Step Four: Add the reference band(s)

To be able to use the two calculated bounds, they need to be in the view, i.e. on a shelf, so drag these to the details shelf on the marks card. They won’t show in the graph, but they’ll be on the details shelf.

Next, drag the reference bands from the analytics pane onto the chart. Set the new calculated fields as from (lower) and to (upper).

Add reference bands to the pane on the graph

 

Using the two calculated fields as lower and upper bands

 

Step Five: Colour the control chart

You can even colour the chart to immediately draw the eye to those outliers that need attention.

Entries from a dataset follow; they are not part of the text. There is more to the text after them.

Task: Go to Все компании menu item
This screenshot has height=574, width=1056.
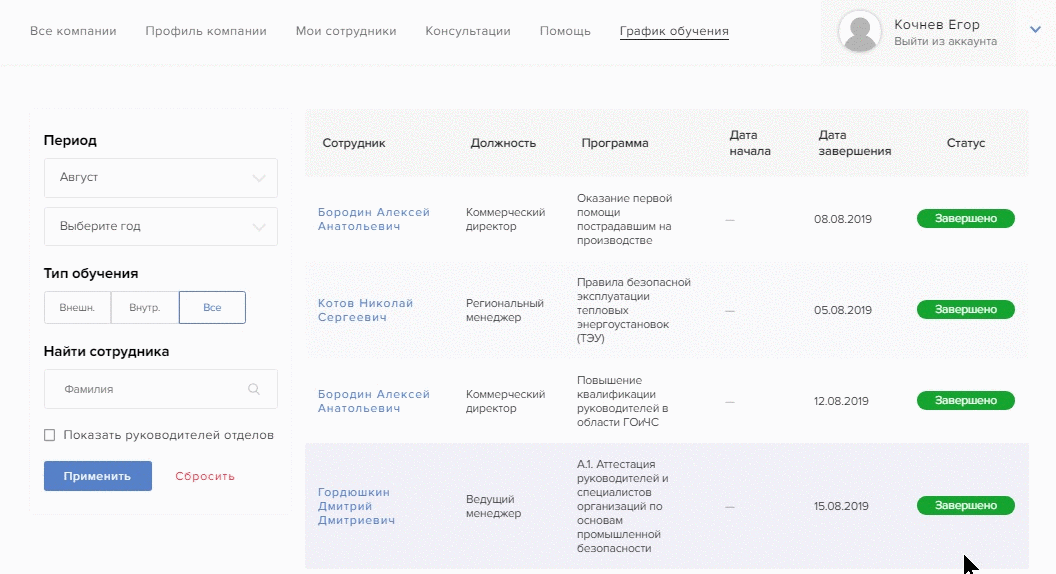Action: 73,31
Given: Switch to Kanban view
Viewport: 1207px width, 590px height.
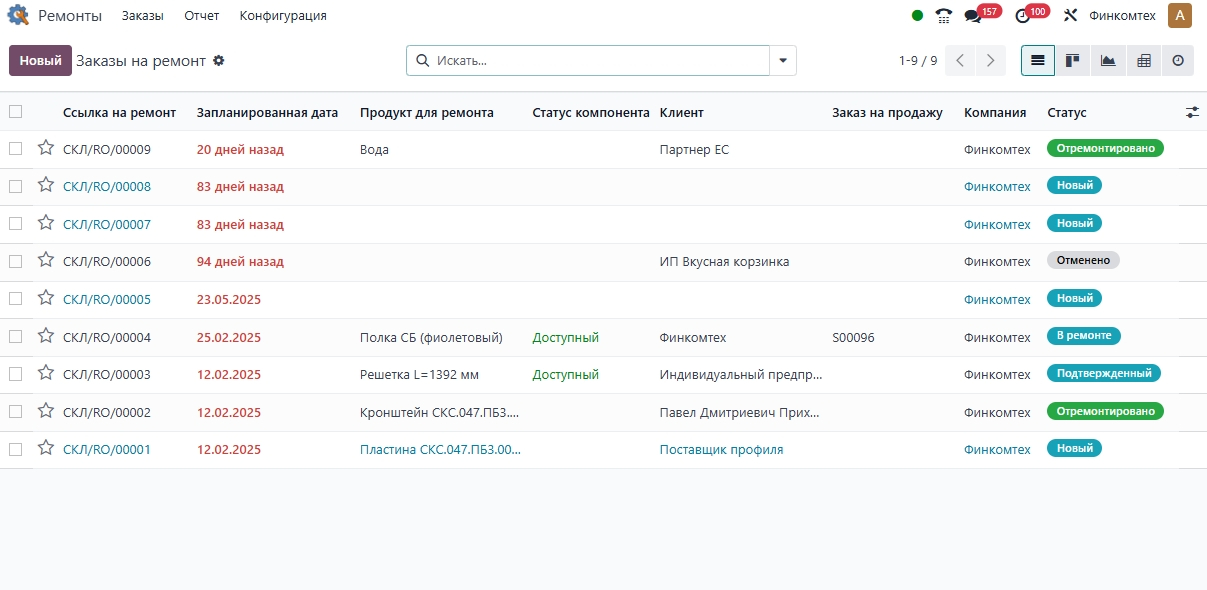Looking at the screenshot, I should click(1073, 61).
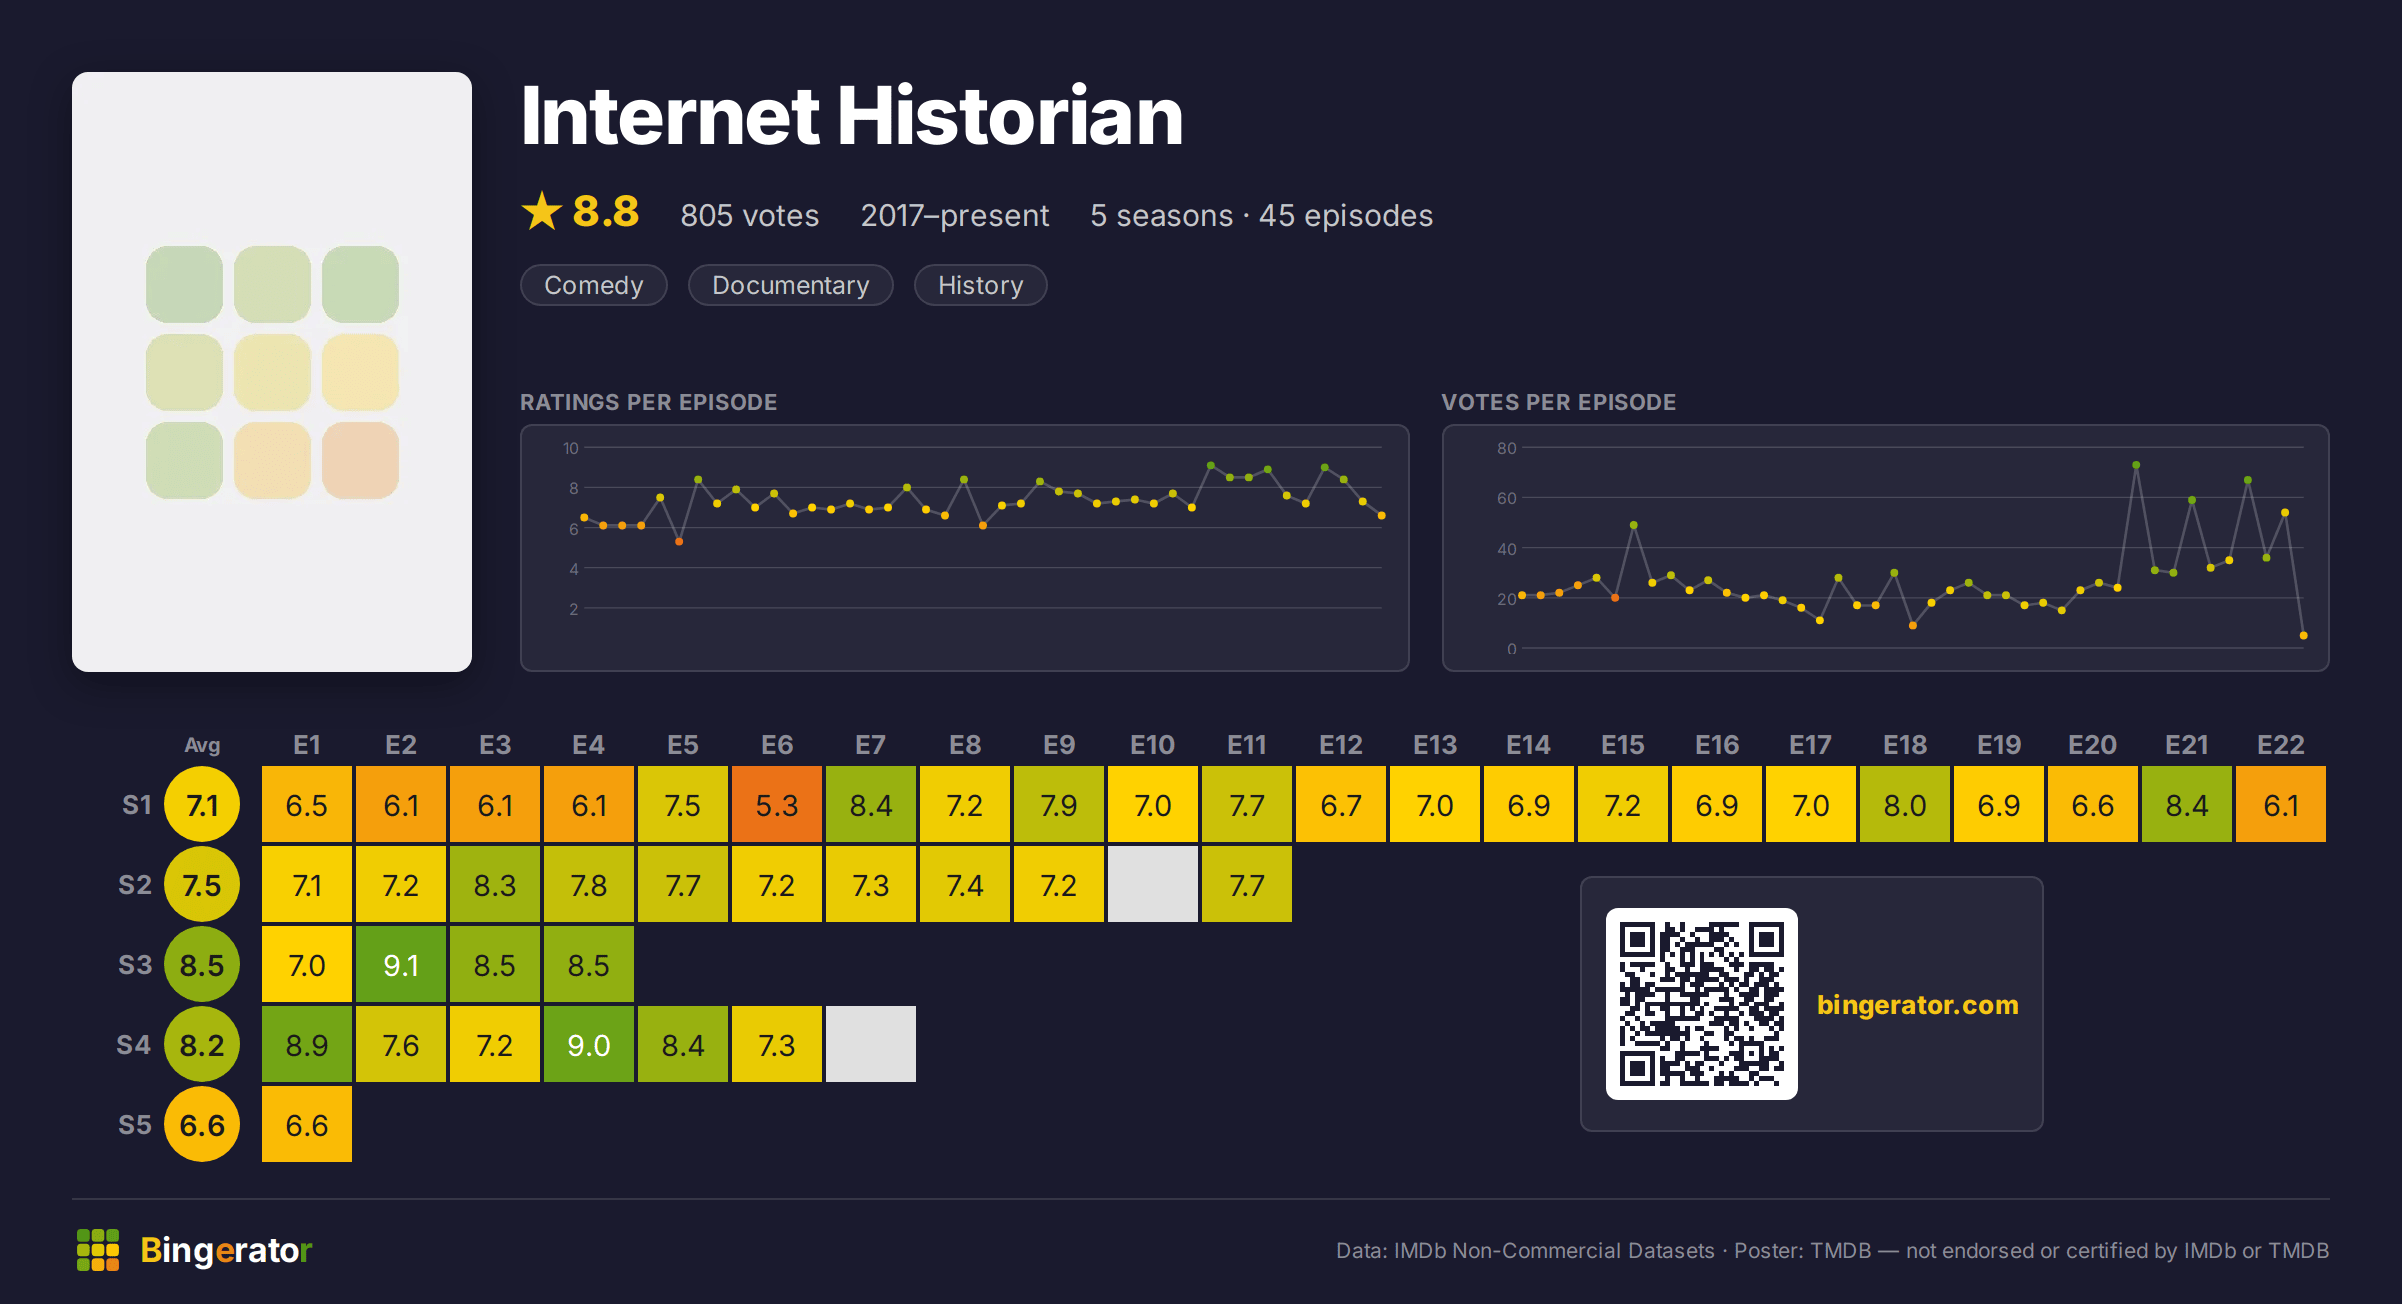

Create a calulated field to ‘group’ the values on the chart by whether they are outside or inside the reference bands. This, like the calculated fields, will also be dynamic, based on the upper/ lower bands and therefore the control parameter. The formula for the colours is: IF AVG([Price]) > [Upper Bound] THEN “Outlier” ELSEIF AVG([Price]) < [Lower Bound]  THEN “Outlier” ELSE “Normal” END 

Put this onto the colour shelf on the second ‘circle’ marks card, rather than all or the line.

Colour indicator formula

 

And voila a control chart!

 

Final outputs, using the slider bar to increase the multiples of standard deviation away from the mean

 

Useful Insights

A control chart helps create really useful insights for a company. Here we can see that over December and in March prices spike for shared rooms – probably because of Christmas/ New Years get-aways or Easter holidays.

But, other more commercial insights can look deeper into reasons behind spikes of customers calls to a cal centre for example.

 

There have been a few Data School blog posts on how to create these types of charts from previous data schoolers (including Joe Macari’s which has a video!), but hopefully this one has put a different spin and helped make it clear!